Aialik Glacier from Danger Beach
We stood here for half an hour, bombarded by cool wind off the glacier and a steady rain, and had our lunch of sandwiches and beer. Internal movements beyond the wall of ice mimicked thunder, each instance causing us to look intently in hopes to witness a calving, but most of this seemingly massive shifting was happening too deep within the frozen mountain to be visible.
Almost done paddling for the day... right guys?
After a day of paddling in the cold rain, the group was ready to get back to the lodge to eat and thaw, but I had something even better in mind. As I got into my kayak to depart for the lodge, my phone fell out of my PFD pocket... a fact I was not aware of until I tried to take a picture two and a half miles into the return trip. Since that leg is a total of 3 miles, we would have to nearly triple the distance in order to retrieve my phone.
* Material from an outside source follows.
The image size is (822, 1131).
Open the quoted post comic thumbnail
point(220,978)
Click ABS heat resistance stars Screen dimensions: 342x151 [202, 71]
And, at the time, it was uncertain whether the paddle would be worthwhile — the tide was rising across the very gentle slope of Danger Beach, covering several feet laterally each moment. Or I could've unwittingly dropped my phone into the bay somewhere along the way. The group's average confidence in the existence of my phone was understandably pretty low, but I was able to convince them to turn around by offering2 to buy their train tickets for the return to Anchorage. So, exhausted, freezing, and tantalizingly close to home, our trip progress dropped from 83% to 30% as we turned around for a second approach to Danger Beach.
I jumped out of my kayak and found my phone laying half-covered in sand about 10 feet from the water line, a distance Reece claims would have been closed by the tide in less than 20 minutes! With luck like this, I was sure to keep a closer eye on my belongings; not everyone gets a get-out-of-jail-free card.
The next day, I left my phone in my PFD pocket and didn't realize until the ferry back to Seward was packed and ready to depart. So Reece and the team mailed it to me, and over the five days it took to get back into my hands, I reflected on the trip; Earth, Reece & friends, the lodge, soreness from kayaking, and my fall from grace as a Responsible Person and Easy Traveler.
I conclude with a few of my favorite shots from the two rolls of film I burned through over my four days in one of the most beautiful places on earth.
1 In Reece's Evening Presentation about rocks, he incorrectly stated that the earth's core is liquid. He was also asked by a particularly curious guest why gravity pulls things together. I point this out to illustrate that Reece's knowledge is actually useful (and typically not so easily attained), in comparison to some textbook fact I happen to remember from undergrad. He knows how to save people from hypothermic shock in glacial waters and which plants will instantly kill you if eaten. I have immense respect for these skills.
2 A promise I did not have to fulfill, partially due to the ecstasy of actually finding my phone on the beach but essentially due to our procrastinating and the train tickets not being for sale so close to the departure time. We had to take the bus.